Job: Please locate each line in the records below that contains the word "pixels", and copy those lines out in full.

Records to process:
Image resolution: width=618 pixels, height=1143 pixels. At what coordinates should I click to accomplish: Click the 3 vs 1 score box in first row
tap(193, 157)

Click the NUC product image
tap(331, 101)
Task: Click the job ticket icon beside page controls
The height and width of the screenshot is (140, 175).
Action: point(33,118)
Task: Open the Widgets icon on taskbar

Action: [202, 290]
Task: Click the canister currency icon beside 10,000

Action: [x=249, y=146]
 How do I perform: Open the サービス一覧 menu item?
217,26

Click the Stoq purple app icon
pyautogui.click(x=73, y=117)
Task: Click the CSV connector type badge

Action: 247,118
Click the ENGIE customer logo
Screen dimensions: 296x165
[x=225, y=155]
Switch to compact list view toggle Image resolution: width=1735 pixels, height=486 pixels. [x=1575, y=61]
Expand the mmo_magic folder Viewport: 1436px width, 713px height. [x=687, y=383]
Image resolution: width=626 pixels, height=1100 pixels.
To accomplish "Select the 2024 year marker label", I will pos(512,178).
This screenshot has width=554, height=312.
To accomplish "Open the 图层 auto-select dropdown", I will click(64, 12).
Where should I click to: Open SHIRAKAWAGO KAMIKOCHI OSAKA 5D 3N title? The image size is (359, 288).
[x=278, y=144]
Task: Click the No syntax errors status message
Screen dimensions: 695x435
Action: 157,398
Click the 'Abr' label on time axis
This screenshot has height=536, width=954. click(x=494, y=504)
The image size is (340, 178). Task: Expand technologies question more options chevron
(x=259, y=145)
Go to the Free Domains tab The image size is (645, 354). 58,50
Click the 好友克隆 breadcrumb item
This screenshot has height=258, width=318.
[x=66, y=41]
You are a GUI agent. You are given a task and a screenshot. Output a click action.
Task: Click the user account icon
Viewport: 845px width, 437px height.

Solution:
Image resolution: width=618 pixels, height=1143 pixels. At what coordinates should I click to accomplish: Click the 3 vs 1 score box in first row
Switch to compact list view toggle Image resolution: width=1735 pixels, height=486 pixels. [x=1575, y=61]
Image resolution: width=626 pixels, height=1100 pixels.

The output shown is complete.